What the task asks: Lines below starting with the line with "The width and height of the screenshot is (1075, 867)." and going on through the line with "Given: Click the checkmark icon on Применить" must be output exactly; the rest of the records must be left out.

──────── Input material ────────

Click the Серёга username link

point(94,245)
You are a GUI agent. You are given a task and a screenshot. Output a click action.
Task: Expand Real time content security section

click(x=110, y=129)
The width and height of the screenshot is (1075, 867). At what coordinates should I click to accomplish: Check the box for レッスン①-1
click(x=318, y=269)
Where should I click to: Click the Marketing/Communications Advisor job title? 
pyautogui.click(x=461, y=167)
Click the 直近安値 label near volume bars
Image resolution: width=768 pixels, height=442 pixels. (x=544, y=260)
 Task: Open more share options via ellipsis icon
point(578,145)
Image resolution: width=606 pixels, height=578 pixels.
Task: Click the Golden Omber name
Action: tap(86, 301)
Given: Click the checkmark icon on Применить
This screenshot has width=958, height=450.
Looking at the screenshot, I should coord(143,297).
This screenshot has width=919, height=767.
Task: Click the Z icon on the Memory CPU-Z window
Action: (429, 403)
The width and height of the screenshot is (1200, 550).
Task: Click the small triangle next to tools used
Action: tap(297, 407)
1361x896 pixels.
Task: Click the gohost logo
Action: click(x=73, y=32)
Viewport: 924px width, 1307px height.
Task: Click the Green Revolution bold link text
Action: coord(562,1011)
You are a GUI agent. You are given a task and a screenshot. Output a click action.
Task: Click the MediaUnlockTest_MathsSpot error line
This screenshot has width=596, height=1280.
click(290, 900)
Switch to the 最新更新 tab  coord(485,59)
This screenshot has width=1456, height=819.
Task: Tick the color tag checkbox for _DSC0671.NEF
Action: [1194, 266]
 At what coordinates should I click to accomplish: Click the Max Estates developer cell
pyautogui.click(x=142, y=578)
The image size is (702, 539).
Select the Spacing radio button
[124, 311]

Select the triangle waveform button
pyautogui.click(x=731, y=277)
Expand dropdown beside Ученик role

────────

Your solution:
The width and height of the screenshot is (1075, 867). At what coordinates should I click to accomplish: Check the box for レッスン①-1
click(x=318, y=269)
Where should I click to: Click the Marketing/Communications Advisor job title? 
pyautogui.click(x=461, y=167)
Click the 直近安値 label near volume bars
Image resolution: width=768 pixels, height=442 pixels. (x=544, y=260)
 Task: Open more share options via ellipsis icon
point(578,145)
Image resolution: width=606 pixels, height=578 pixels.
Task: Click the Golden Omber name
Action: tap(86, 301)
Given: Click the checkmark icon on Применить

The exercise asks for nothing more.